The Power of Power Law: Asymmetry Enables Compositional Reasoning

Published: 02 Mar 2026, Last Modified: 18 Mar 2026LIT Workshop @ ICLR 2026EveryoneRevisionsBibTeXCC BY 4.0
Track: long paper (up to 10 pages)
Keywords: Power law, Compositional reasoning, Multi-hop reasoning
Abstract: Natural language data follows a power-law distribution, with most knowledge and skills appearing at very low frequency. While a common intuition suggests that reweighting or curating data toward a uniform distribution may help models better learn these long-tail skills, we find a counterintuitive result: across a wide range of compositional reasoning tasks, such as state tracking and multi-step arithmetic, training under power-law distributions consistently outperforms training under uniform distributions.
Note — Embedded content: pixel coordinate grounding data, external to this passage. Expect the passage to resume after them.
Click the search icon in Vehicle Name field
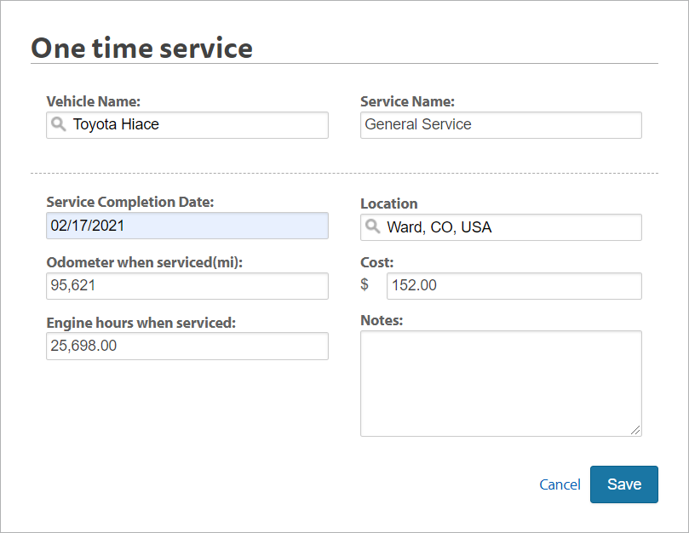 coord(58,124)
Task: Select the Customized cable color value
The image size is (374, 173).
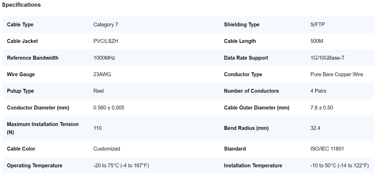Action: 107,149
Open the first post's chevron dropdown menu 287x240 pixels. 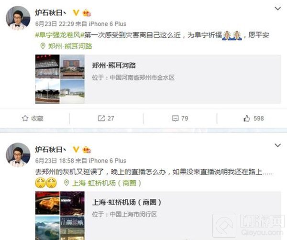[x=277, y=9]
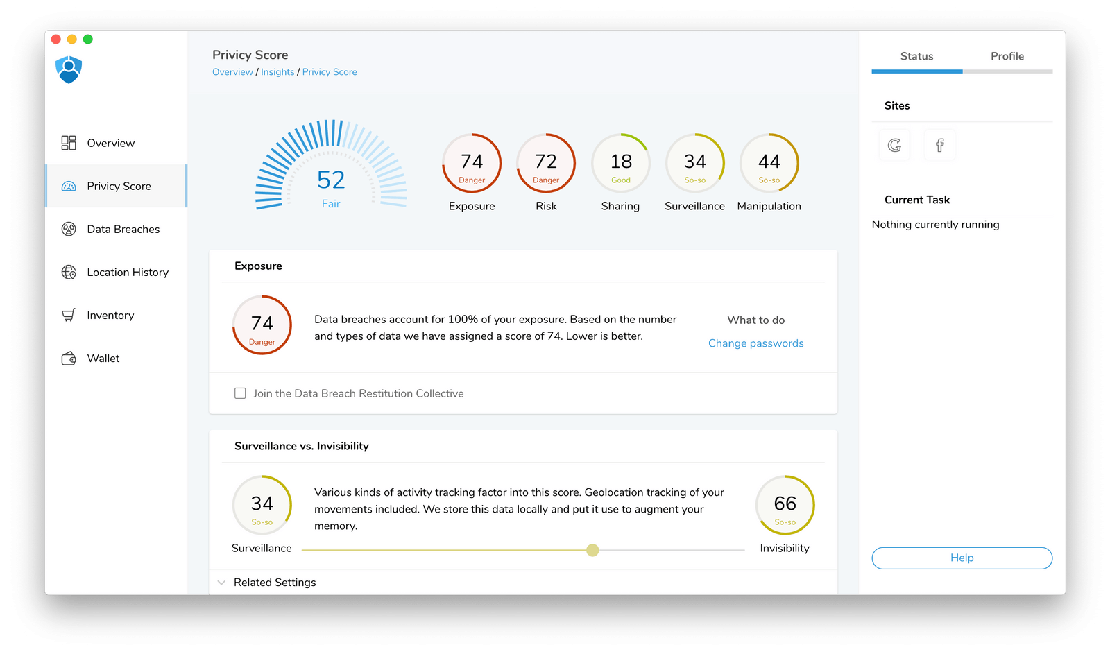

To understand this advantage, we introduce a minimalist skill-composition task and show that learning under a power-law distribution provably requires significantly less training data. Our theoretical analysis reveals that power law sampling induces a beneficial asymmetry that improves the pathological loss landscape, which enables models to first acquire high-frequency skill compositions with low data complexity, which in turn serves as a stepping stone to efficiently learn rare long-tailed skills. Our results offer an alternative perspective on what constitutes an effective data distribution for training models.
Anonymization: This submission has been anonymized for double-blind review via the removal of identifying information such as names, affiliations, and identifying URLs.